[Saved data entries]

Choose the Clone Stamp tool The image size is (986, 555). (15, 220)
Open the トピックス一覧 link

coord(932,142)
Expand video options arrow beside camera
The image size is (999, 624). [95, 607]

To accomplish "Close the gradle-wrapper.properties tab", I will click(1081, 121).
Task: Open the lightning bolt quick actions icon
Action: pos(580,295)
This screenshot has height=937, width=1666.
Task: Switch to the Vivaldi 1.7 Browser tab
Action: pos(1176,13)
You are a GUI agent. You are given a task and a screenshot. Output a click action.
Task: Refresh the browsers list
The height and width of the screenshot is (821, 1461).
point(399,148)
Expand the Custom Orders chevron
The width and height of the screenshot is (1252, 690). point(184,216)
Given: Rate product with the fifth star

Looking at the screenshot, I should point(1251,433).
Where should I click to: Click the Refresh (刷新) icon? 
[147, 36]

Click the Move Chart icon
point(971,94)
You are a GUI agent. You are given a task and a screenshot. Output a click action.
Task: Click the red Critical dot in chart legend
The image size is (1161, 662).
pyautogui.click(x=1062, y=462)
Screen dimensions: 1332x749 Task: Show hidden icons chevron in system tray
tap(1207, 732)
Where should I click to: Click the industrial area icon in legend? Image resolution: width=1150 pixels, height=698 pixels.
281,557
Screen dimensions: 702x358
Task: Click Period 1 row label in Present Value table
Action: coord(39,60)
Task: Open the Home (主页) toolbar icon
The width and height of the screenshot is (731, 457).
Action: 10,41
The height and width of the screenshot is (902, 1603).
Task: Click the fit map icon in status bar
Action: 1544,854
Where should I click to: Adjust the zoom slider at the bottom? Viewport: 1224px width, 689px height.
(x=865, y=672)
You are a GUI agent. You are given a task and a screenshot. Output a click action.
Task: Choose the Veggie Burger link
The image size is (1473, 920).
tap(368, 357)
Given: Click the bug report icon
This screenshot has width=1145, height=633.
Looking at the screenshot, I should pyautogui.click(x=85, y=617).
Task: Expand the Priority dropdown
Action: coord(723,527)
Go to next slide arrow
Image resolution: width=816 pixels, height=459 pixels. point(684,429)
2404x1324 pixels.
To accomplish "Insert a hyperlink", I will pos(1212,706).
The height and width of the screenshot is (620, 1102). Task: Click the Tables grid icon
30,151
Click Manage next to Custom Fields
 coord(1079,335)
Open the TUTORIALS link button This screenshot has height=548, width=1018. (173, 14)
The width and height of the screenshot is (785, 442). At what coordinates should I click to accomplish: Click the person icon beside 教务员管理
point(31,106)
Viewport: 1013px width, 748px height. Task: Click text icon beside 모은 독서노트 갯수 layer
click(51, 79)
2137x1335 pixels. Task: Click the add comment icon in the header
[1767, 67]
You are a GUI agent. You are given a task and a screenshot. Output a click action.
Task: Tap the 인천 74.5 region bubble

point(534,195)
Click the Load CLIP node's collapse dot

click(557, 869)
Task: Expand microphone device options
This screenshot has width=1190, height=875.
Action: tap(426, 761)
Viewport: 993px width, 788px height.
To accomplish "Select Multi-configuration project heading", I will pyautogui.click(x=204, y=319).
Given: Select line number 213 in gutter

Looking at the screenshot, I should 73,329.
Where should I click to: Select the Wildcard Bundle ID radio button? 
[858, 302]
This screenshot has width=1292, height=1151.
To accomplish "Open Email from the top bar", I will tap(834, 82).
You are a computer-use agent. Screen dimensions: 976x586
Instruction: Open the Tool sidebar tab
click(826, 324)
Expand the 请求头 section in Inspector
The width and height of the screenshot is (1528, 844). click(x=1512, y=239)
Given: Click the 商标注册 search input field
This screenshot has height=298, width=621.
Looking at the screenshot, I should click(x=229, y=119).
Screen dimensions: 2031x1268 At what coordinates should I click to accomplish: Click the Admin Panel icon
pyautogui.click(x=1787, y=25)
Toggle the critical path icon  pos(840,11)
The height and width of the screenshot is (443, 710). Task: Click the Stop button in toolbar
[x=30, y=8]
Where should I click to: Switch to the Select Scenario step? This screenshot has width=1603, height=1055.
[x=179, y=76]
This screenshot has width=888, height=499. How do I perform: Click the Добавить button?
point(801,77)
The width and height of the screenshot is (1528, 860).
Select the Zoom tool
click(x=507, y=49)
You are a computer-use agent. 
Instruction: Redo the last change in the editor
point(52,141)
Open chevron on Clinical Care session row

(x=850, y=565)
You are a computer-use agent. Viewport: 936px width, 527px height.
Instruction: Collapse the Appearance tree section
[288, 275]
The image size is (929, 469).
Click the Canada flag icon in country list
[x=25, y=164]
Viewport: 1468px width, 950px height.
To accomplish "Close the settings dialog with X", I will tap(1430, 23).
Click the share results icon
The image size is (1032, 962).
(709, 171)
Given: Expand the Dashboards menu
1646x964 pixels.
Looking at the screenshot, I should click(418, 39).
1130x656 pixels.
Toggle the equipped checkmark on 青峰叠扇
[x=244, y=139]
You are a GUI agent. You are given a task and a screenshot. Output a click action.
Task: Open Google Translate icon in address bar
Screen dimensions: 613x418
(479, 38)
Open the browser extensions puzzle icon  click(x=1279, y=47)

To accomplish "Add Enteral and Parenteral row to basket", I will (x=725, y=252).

• _PROBLEM DETAILS_
Copy out each line of the records character for character.

• _ANSWER AREA_
Choose the Clone Stamp tool The image size is (986, 555). (15, 220)
Open the トピックス一覧 link

coord(932,142)
Expand video options arrow beside camera
The image size is (999, 624). [95, 607]

To accomplish "Close the gradle-wrapper.properties tab", I will click(1081, 121).
Task: Open the lightning bolt quick actions icon
Action: pos(580,295)
This screenshot has height=937, width=1666.
Task: Switch to the Vivaldi 1.7 Browser tab
Action: pos(1176,13)
You are a GUI agent. You are given a task and a screenshot. Output a click action.
Task: Refresh the browsers list
The height and width of the screenshot is (821, 1461).
point(399,148)
Expand the Custom Orders chevron
The width and height of the screenshot is (1252, 690). point(184,216)
Given: Rate product with the fifth star

Looking at the screenshot, I should point(1251,433).
Where should I click to: Click the Refresh (刷新) icon? 
[147, 36]

Click the Move Chart icon
point(971,94)
You are a GUI agent. You are given a task and a screenshot. Output a click action.
Task: Click the red Critical dot in chart legend
The image size is (1161, 662).
pyautogui.click(x=1062, y=462)
Screen dimensions: 1332x749 Task: Show hidden icons chevron in system tray
tap(1207, 732)
Where should I click to: Click the industrial area icon in legend? Image resolution: width=1150 pixels, height=698 pixels.
281,557
Screen dimensions: 702x358
Task: Click Period 1 row label in Present Value table
Action: coord(39,60)
Task: Open the Home (主页) toolbar icon
The width and height of the screenshot is (731, 457).
Action: 10,41
The height and width of the screenshot is (902, 1603).
Task: Click the fit map icon in status bar
Action: 1544,854
Where should I click to: Adjust the zoom slider at the bottom? Viewport: 1224px width, 689px height.
(x=865, y=672)
You are a GUI agent. You are given a task and a screenshot. Output a click action.
Task: Choose the Veggie Burger link
The image size is (1473, 920).
tap(368, 357)
Given: Click the bug report icon
This screenshot has width=1145, height=633.
Looking at the screenshot, I should pyautogui.click(x=85, y=617).
Task: Expand the Priority dropdown
Action: coord(723,527)
Go to next slide arrow
Image resolution: width=816 pixels, height=459 pixels. point(684,429)
2404x1324 pixels.
To accomplish "Insert a hyperlink", I will pos(1212,706).
The height and width of the screenshot is (620, 1102). Task: Click the Tables grid icon
30,151
Click Manage next to Custom Fields
 coord(1079,335)
Open the TUTORIALS link button This screenshot has height=548, width=1018. (173, 14)
The width and height of the screenshot is (785, 442). At what coordinates should I click to accomplish: Click the person icon beside 教务员管理
point(31,106)
Viewport: 1013px width, 748px height. Task: Click text icon beside 모은 독서노트 갯수 layer
click(51, 79)
2137x1335 pixels. Task: Click the add comment icon in the header
[1767, 67]
You are a GUI agent. You are given a task and a screenshot. Output a click action.
Task: Tap the 인천 74.5 region bubble

point(534,195)
Click the Load CLIP node's collapse dot

click(557, 869)
Task: Expand microphone device options
This screenshot has width=1190, height=875.
Action: tap(426, 761)
Viewport: 993px width, 788px height.
To accomplish "Select Multi-configuration project heading", I will pyautogui.click(x=204, y=319).
Given: Select line number 213 in gutter

Looking at the screenshot, I should 73,329.
Where should I click to: Select the Wildcard Bundle ID radio button? 
[858, 302]
This screenshot has width=1292, height=1151.
To accomplish "Open Email from the top bar", I will tap(834, 82).
You are a computer-use agent. Screen dimensions: 976x586
Instruction: Open the Tool sidebar tab
click(826, 324)
Expand the 请求头 section in Inspector
The width and height of the screenshot is (1528, 844). click(x=1512, y=239)
Given: Click the 商标注册 search input field
This screenshot has height=298, width=621.
Looking at the screenshot, I should click(x=229, y=119).
Screen dimensions: 2031x1268 At what coordinates should I click to accomplish: Click the Admin Panel icon
pyautogui.click(x=1787, y=25)
Toggle the critical path icon  pos(840,11)
The height and width of the screenshot is (443, 710). Task: Click the Stop button in toolbar
[x=30, y=8]
Where should I click to: Switch to the Select Scenario step? This screenshot has width=1603, height=1055.
[x=179, y=76]
This screenshot has width=888, height=499. How do I perform: Click the Добавить button?
point(801,77)
The width and height of the screenshot is (1528, 860).
Select the Zoom tool
click(x=507, y=49)
You are a computer-use agent. 
Instruction: Redo the last change in the editor
point(52,141)
Open chevron on Clinical Care session row

(x=850, y=565)
You are a computer-use agent. Viewport: 936px width, 527px height.
Instruction: Collapse the Appearance tree section
[288, 275]
The image size is (929, 469).
Click the Canada flag icon in country list
[x=25, y=164]
Viewport: 1468px width, 950px height.
To accomplish "Close the settings dialog with X", I will tap(1430, 23).
Click the share results icon
The image size is (1032, 962).
(709, 171)
Given: Expand the Dashboards menu
1646x964 pixels.
Looking at the screenshot, I should click(418, 39).
1130x656 pixels.
Toggle the equipped checkmark on 青峰叠扇
[x=244, y=139]
You are a GUI agent. You are given a task and a screenshot. Output a click action.
Task: Open Google Translate icon in address bar
Screen dimensions: 613x418
(479, 38)
Open the browser extensions puzzle icon  click(x=1279, y=47)

To accomplish "Add Enteral and Parenteral row to basket", I will (x=725, y=252).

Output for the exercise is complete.